Briga na Linha 7-Rubi da CPTM acaba com uma pessoa baleada e oito passageiros se machucam na correria no horário de pico

Bruno Ribeiro, O Estado de S. Paulo

27 de janeiro de 2014 | 18h11

Atualizada às 19h58

SÃO PAULO - Um tiroteio na Estação da Luz, no centro de São Paulo, causou um tumulto que deixou nove pessoas feridas na tarde desta segunda-feira, 27. Durante uma briga, um homem disparou contra um passageiro na escada rolante de acesso à plataforma 1 da Linha 7-Rubi da Companhia Paulista de Trens Metropolitanos (CPTM) por volta das 17h30.  O baleado foi atingido por dois tiros no tórax. O motivo da briga foi uma pisada no pé do atirador, segundo seguranças da companhia.

O pânico por causa dos disparos foi generalizado. "Teve gente que pulou nos trilhos, gente que correu pelas escadas rolantes e foi caindo um sobre os outros. Eu mesma fiquei prensada em uma viga de ferro, empurrando um rapaz que estava de costas, tentando proteger uma criança de colo", disse uma funcionária da limpeza da estação que não se identificou.

Entre os feridos, dois têm suspeitas de fraturas. Outras duas vítimas tiveram escoriações pelo corpo e as quatro demais foram atendidas por terem passado mal no meio do empurra-empurra. As vítimas foram levadas de táxi para hospitais da região. O rapaz baleado foi levado pelo Serviço de Atendimento Móvel de Urgência (Samu) para a Santa Casa de Misericórdia, na Santa Cecília, também no centro.

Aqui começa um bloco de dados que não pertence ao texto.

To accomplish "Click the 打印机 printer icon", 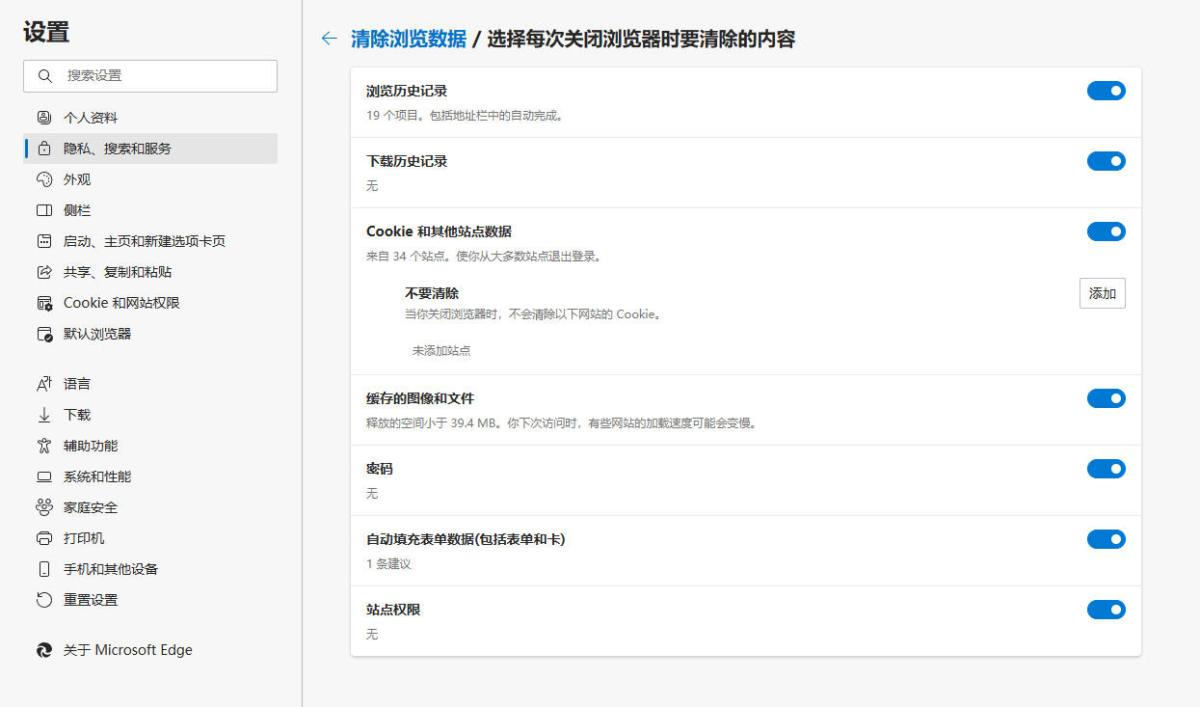I will pos(43,539).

Fuga. O acusado de ter feito os disparos, Francisco José de Assis, de 46 anos, tentou fugir em meio à multidão durante o caos. Ele correu para o túnel de interligação entre a CPTM e o Metrô, com a arma guardada, mas foi derrubado por um segurança da CPTM que estava à paisana. Depois, foi contido pelos demais seguranças e preso. Até as 20h, ele estava na Delegacia de Polícia do Metropolitano, na Barra Funda, zona oeste, e deve ser indiciado por tentativa de homicídio.

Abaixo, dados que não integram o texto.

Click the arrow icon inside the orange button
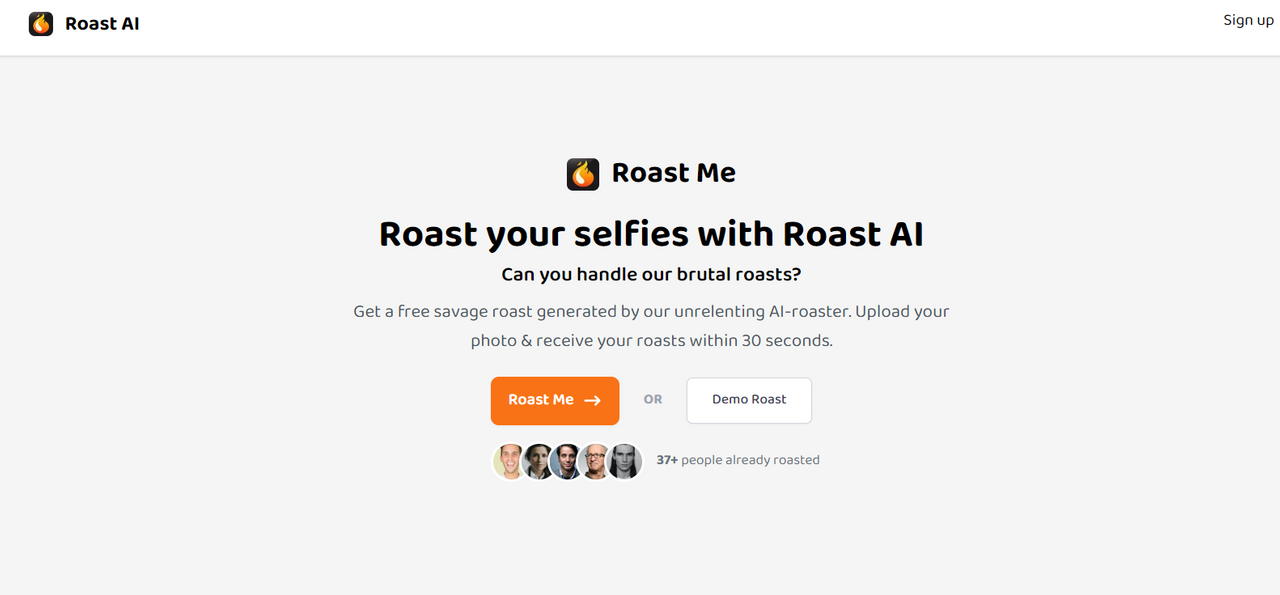Viewport: 1280px width, 595px height. [x=592, y=400]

Segundo a polícia, ele teve passagens por roubo e por homicídio, mas atualmente trabalhava como encanador. Havia materiais como canos e ferramentas em sua mochila.

A estação voltou à normalidade cerca de 30 minutos depois da confusão. A plataforma da Linha 7 estava com a escada onde ocorreram os tiros paralisada, aguardando a perícia. Havia manchas de sangue nela. As  demais escadas rolantes foram desligadas para retardar o acesso de gente na plataforma, numa tentativa de minimizar a insegurança no local. Policiais civis e militares chegaram a ir ao local, mas não chegaram a atuar no caso.

No ano passado, as linhas do Metrô tiveram cinco tumultos por causa da superlotação. Em todos os casos, os passageiros assustados também pensaram ter havido um tiroteio.